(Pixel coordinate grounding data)

● ● ● ● ● ● ●

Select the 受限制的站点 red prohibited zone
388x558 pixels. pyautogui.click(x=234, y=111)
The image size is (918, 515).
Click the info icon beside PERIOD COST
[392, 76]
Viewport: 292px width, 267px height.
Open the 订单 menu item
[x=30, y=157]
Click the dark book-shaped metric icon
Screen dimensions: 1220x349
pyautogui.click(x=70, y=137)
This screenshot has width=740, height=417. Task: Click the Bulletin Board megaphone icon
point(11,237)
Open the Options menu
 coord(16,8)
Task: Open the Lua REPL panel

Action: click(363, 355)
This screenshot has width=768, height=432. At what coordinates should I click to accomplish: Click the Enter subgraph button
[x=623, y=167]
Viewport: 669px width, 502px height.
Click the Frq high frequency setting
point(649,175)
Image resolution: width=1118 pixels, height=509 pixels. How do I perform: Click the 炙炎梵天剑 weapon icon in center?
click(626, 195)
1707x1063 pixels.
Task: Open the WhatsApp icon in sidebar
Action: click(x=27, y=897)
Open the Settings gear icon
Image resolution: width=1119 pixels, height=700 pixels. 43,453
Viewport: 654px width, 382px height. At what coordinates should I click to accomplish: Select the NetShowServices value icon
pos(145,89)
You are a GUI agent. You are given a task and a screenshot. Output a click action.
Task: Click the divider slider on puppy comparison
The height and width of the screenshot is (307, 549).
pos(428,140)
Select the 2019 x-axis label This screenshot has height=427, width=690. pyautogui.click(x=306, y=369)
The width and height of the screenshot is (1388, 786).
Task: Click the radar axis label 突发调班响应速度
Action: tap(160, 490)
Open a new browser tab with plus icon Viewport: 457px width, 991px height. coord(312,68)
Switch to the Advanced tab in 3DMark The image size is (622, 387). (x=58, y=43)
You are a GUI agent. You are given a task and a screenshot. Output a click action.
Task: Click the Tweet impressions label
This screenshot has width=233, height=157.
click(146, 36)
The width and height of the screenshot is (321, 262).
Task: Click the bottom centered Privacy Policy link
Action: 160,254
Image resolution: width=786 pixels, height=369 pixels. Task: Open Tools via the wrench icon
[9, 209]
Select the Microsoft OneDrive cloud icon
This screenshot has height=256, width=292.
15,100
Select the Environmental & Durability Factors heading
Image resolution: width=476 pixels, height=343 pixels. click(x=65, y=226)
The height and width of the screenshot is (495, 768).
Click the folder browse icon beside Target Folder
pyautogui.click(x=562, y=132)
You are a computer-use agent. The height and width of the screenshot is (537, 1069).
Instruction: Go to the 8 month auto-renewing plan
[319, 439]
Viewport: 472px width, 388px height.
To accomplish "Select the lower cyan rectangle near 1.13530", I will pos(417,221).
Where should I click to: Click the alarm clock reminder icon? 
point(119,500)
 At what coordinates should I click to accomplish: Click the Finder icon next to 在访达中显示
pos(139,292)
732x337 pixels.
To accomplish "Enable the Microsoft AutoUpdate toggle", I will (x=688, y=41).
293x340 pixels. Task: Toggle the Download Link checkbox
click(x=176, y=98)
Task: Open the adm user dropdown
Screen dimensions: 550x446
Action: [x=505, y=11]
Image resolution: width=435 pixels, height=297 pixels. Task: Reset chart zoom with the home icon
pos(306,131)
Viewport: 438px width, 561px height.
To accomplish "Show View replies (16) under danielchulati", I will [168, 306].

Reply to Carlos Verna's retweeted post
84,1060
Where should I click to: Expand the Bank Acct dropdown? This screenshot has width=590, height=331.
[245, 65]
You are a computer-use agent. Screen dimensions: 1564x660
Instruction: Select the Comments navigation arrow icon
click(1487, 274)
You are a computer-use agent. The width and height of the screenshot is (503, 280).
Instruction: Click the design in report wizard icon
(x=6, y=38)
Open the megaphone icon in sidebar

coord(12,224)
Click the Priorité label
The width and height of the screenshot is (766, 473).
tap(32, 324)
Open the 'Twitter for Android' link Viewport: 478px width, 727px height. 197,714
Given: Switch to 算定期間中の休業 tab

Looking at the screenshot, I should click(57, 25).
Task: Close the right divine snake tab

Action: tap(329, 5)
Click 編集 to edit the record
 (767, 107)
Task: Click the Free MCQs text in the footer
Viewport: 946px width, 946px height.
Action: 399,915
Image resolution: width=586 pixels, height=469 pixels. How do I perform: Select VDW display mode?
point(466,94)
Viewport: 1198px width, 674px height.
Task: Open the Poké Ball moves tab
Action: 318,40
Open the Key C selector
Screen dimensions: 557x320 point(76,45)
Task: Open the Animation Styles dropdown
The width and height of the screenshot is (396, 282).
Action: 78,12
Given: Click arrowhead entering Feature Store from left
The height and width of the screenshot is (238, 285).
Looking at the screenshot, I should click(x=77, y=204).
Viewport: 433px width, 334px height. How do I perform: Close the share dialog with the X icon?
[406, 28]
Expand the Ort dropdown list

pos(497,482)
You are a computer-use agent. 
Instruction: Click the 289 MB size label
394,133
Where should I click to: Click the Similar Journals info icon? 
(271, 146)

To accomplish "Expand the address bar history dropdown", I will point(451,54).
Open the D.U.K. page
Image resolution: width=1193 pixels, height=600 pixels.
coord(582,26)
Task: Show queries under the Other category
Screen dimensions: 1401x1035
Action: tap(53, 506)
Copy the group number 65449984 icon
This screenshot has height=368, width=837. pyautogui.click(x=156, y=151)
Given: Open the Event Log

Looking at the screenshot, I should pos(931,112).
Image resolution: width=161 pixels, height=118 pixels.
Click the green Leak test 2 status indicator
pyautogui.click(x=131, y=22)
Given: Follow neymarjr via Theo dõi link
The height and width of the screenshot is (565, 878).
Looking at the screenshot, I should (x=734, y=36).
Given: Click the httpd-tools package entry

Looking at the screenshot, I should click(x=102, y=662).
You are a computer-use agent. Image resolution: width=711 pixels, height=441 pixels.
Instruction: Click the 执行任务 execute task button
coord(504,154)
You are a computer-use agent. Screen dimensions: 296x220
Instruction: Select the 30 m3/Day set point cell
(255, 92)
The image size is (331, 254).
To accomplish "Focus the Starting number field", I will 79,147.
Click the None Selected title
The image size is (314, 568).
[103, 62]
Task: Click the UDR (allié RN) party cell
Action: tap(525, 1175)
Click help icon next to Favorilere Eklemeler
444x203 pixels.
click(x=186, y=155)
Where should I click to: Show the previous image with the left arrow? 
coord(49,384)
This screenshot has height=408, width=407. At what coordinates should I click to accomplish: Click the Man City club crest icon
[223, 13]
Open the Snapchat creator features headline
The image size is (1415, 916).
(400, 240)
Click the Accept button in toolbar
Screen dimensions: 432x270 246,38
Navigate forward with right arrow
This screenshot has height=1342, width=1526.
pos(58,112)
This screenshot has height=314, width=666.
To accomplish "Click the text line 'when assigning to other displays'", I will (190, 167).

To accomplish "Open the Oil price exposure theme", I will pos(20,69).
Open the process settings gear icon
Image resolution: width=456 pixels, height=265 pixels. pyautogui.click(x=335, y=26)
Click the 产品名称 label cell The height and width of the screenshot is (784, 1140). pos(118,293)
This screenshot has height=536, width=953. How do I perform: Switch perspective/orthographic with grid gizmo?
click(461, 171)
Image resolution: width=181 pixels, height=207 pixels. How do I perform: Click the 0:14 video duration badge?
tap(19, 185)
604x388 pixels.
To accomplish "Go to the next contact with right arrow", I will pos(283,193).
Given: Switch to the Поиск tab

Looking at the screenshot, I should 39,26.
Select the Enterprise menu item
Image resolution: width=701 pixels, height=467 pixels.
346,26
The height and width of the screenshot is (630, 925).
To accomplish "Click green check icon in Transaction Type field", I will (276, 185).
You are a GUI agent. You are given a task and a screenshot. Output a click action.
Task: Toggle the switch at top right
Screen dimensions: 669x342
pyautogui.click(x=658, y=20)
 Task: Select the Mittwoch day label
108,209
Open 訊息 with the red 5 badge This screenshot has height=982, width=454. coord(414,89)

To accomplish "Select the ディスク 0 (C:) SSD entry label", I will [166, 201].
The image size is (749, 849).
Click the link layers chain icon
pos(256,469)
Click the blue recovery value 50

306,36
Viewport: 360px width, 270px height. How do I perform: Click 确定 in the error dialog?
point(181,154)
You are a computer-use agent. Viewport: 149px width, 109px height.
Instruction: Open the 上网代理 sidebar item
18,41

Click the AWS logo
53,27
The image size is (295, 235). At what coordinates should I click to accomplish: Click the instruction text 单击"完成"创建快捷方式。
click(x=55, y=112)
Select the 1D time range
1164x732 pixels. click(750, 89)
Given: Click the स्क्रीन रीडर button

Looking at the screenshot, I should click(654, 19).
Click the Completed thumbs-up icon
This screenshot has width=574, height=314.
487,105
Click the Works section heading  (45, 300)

● ● ● ● ● ● ●

» **Exercise aim**
In the entries above, restate word for word the lines between the one holding "The height and width of the screenshot is (565, 878)." and the one holding "The image size is (331, 254).", inclusive, and nothing besides.

» **Exercise solution**
The height and width of the screenshot is (565, 878).
Looking at the screenshot, I should (x=734, y=36).
Given: Click the httpd-tools package entry

Looking at the screenshot, I should click(x=102, y=662).
You are a computer-use agent. Image resolution: width=711 pixels, height=441 pixels.
Instruction: Click the 执行任务 execute task button
coord(504,154)
You are a computer-use agent. Screen dimensions: 296x220
Instruction: Select the 30 m3/Day set point cell
(255, 92)
The image size is (331, 254).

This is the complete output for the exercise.